The postholder is responsible for the health and safety of the laboratory facilities and geoscience equipment, ensuring the department is compliant with safety legislation and University policy. This includes co-ordinating the duties and training of Deputy Safety Officers and departmental Fire Marshalls; ens uring staff, students and visitors have completed health and safety inductions; chairing departmental safety committees; and advising on safety for fieldwork, including offering advice and approval of fieldwork risk assessments. Budget oversight and responsibility for the lab facilities is also a key part of the role.
The Department of Geography is widely recognised as one of the leading geography departments in the world (4th worldwide in the QS Ranking 2025, 2th in the Shanghai world rankings 2024). Investment in laboratory facilities has established the Department as a world-leading centre for laboratory-based environmental science. Laboratory facilities include:
- a dedicated water chemistry laboratory for anion, nutrient and stable isotope analyses, wet rooms for sieving and sorting sediment and biological samples, in addition to drying and freeze-drying facilities.

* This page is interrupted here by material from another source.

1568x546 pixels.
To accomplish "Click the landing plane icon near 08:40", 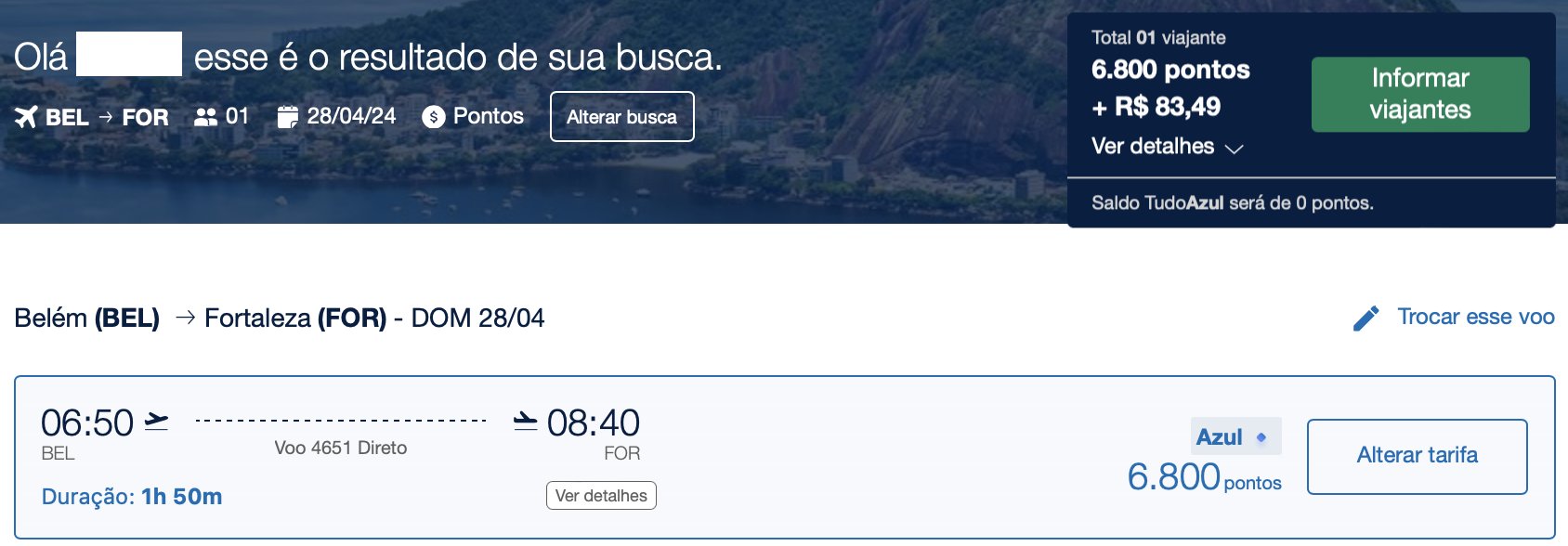I will (x=526, y=422).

- facilities for the curation of sediment cores and samples and for the routine preparation of sediments for sedimentological, palaeoecological (diatoms, macrofossil, pollen, foraminifera, ostracods), geochemical and stable isotope analyses. The laboratories include: an ultra-clean preparation room with laminar flow bench for trace element analysis and biomarkers; two HF-grade laboratories for pollen sample preparations; a suite of research microscopes and reference collections for microfossil analyses; Investment has enhanced our capabilities for bulk geochemical and grain size analyses of sediments and trace metal analyses of calcite microfossils.

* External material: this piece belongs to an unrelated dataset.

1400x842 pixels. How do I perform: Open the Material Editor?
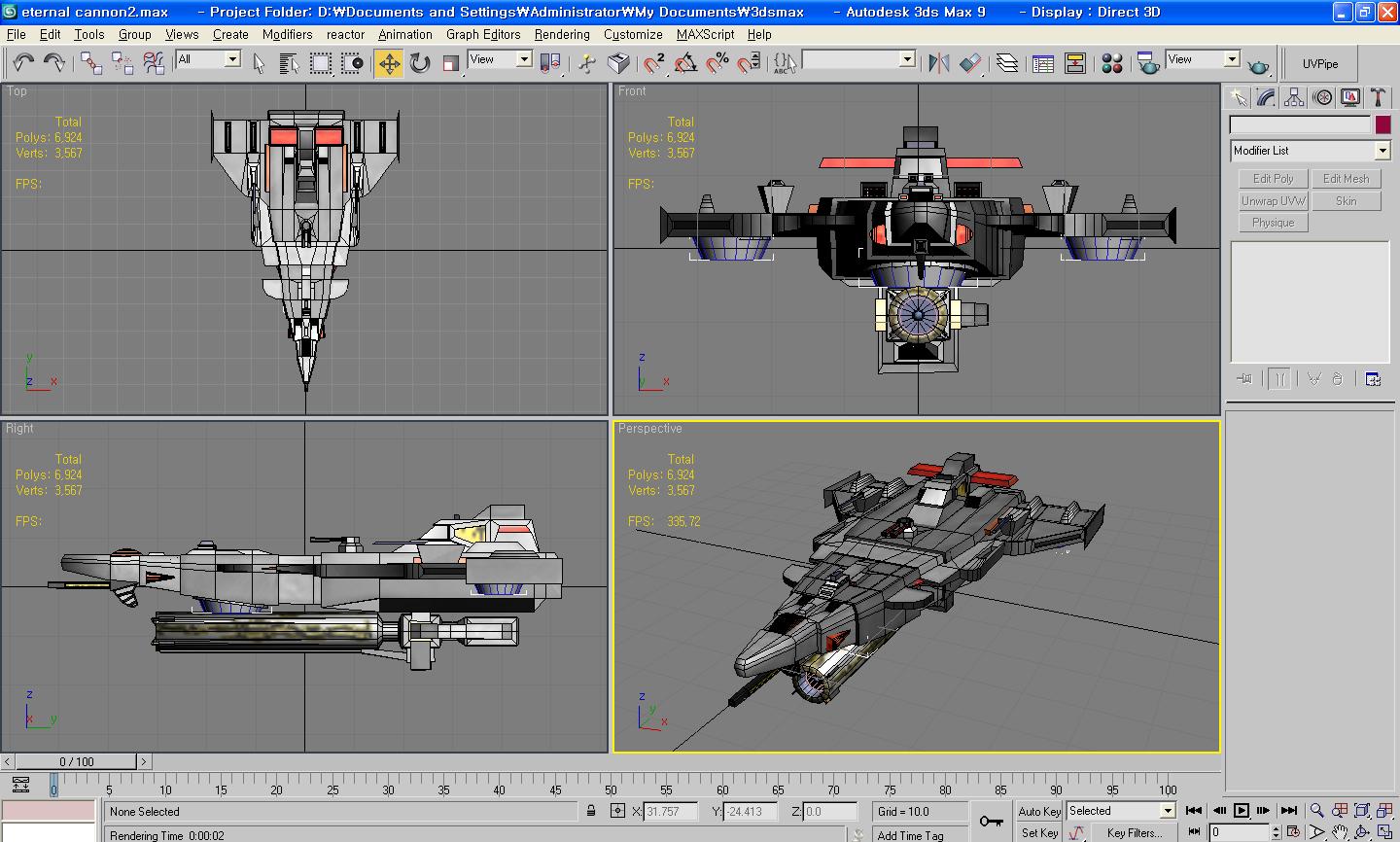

- standard and specialist gear for collecting water, sediment and biological samples from lakes and ponds, estuaries and coasts, and rivers. It also an extensive range of field equipment, including five research boats, Livingstone, Russian, Hiller, Mini Mackereth gravity and percussion corers, hydrographic and coastal oceanographic instrumentation, dGPS, sounding and side-scan sonar equipment.
- UCL’s Environmental Radiometric Facility (ERF), that comprises five Ametek gamma spectrometers for radioisotope analyses, including 210Pb/137Cs dating.
The department also has access to the Bloomsbury Environmental Isotope Facility (BEIF); a central UCL mass spectrometer facility equipped to measure stable isotopes and MP-ICS equipment in Earth Sciences.
Applicants must have degree-level knowledge of applied science as well as recent experience of a range of practical laboratory techniques and knowledge of some analytical methods; appropriate knowledge of laboratory fixed systems (eg fume cupboards, chemical storage, gas alarm systems) and experience of safety management and safety audit. Expertise in Physical Geography, Environmental science or Geoscience, experience of radiation safety management, budget management within the university environment are desirable, but not required.